§ What the task requires:
Where the word "will" occurs in a line of the data, return the whole line.

══════════

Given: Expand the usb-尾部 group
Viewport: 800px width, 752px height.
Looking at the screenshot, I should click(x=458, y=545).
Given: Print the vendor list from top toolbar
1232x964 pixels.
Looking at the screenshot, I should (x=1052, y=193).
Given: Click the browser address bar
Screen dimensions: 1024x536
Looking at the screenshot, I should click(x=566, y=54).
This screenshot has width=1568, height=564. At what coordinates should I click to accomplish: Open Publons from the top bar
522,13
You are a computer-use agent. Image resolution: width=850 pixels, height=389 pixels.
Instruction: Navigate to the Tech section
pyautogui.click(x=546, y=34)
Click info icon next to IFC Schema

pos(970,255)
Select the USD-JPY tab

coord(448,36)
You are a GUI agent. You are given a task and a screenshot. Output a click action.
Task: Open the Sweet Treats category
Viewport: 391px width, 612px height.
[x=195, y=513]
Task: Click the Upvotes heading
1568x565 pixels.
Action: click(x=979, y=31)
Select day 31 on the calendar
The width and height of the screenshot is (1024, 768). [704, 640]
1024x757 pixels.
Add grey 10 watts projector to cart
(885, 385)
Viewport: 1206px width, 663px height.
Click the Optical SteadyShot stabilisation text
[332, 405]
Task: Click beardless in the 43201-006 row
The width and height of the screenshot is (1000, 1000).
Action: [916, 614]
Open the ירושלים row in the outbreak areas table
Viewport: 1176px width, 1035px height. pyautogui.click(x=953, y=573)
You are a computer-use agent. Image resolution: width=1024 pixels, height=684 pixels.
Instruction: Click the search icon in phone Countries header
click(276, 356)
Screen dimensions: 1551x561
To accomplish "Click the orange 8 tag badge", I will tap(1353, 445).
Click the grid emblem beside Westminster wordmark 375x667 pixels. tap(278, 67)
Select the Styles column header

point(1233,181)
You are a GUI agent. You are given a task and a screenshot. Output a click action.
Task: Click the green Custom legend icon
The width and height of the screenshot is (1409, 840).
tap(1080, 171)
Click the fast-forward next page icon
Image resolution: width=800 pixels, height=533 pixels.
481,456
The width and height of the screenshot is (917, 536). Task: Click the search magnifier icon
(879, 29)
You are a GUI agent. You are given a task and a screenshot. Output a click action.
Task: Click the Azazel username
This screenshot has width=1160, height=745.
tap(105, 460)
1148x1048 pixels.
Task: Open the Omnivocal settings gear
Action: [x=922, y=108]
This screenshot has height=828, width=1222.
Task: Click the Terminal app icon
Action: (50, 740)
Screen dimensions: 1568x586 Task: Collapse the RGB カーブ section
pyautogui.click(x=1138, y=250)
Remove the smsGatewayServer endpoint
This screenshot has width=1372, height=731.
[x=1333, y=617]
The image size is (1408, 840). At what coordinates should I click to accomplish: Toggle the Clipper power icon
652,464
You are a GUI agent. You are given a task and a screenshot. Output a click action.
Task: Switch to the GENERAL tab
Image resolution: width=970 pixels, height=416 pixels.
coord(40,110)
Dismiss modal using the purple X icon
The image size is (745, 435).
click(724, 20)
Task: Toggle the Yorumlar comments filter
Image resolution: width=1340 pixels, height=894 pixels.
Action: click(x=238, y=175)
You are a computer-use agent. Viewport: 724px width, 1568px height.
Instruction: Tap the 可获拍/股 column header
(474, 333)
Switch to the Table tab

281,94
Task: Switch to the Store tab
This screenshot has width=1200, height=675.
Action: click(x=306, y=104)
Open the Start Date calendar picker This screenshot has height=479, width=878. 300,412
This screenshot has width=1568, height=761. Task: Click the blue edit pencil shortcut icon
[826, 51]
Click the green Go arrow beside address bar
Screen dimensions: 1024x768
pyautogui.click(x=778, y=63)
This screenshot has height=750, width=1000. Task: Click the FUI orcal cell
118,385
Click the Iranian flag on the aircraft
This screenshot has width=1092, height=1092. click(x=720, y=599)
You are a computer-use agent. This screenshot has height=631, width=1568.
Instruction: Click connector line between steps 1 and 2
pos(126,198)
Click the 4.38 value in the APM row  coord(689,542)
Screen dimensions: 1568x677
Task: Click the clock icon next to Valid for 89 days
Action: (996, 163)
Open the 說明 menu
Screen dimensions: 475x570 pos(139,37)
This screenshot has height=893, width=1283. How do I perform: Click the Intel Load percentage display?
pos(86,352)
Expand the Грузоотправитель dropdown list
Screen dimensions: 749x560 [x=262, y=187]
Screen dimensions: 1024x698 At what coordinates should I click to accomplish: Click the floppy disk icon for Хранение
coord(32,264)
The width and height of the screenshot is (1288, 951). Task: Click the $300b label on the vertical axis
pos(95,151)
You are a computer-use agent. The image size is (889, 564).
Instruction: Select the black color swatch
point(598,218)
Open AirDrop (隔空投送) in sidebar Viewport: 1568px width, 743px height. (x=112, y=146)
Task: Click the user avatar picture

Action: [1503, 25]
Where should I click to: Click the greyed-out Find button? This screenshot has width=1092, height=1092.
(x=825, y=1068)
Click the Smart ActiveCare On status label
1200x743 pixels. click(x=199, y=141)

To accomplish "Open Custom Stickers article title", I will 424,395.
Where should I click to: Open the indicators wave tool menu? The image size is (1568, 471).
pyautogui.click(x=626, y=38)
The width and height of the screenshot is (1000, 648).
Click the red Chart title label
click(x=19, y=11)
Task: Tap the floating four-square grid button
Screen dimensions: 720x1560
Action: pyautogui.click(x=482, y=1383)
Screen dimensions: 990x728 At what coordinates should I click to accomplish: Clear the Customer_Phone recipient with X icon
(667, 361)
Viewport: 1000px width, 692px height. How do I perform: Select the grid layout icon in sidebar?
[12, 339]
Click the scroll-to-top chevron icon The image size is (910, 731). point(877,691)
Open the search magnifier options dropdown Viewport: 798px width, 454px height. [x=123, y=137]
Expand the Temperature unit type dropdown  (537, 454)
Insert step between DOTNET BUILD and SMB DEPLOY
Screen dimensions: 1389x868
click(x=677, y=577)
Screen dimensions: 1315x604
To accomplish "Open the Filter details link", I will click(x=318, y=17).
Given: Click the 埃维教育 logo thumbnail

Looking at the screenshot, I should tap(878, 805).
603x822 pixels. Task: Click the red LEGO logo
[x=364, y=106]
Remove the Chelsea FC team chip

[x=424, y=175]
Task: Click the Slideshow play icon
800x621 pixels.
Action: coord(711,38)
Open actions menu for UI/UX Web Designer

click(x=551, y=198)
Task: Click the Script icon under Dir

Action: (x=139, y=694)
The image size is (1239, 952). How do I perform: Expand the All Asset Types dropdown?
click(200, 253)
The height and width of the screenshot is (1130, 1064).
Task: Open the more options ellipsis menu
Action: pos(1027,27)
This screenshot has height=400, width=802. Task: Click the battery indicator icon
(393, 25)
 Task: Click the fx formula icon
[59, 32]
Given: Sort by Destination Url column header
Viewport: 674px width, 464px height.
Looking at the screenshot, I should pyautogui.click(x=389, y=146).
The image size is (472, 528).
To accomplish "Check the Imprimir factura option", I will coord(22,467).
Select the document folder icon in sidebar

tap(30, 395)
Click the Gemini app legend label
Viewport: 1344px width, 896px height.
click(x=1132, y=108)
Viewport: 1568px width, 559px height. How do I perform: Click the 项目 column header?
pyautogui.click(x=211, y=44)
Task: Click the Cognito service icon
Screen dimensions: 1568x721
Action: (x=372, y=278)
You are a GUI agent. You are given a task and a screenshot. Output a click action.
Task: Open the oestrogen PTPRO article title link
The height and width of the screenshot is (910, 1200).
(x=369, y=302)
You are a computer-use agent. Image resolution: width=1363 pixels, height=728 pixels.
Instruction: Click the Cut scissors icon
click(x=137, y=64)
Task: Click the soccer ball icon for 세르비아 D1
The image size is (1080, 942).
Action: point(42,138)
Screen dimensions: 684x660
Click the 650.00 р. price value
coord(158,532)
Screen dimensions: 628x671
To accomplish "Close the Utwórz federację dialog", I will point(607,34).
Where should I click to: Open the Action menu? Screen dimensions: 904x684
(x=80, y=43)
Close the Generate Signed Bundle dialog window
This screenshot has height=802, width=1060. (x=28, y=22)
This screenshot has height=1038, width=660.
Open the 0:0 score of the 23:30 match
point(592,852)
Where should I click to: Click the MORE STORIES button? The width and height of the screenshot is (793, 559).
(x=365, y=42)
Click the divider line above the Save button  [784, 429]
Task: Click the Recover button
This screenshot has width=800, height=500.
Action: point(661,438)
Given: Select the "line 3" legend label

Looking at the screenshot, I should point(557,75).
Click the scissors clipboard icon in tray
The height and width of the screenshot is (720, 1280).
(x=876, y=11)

══════════

§ Solution:
To accomplish "Click the orange 8 tag badge", I will tap(1353, 445).
To accomplish "Open Custom Stickers article title", I will 424,395.
To accomplish "Open the Filter details link", I will click(x=318, y=17).
To accomplish "Check the Imprimir factura option", I will coord(22,467).
To accomplish "Close the Utwórz federację dialog", I will point(607,34).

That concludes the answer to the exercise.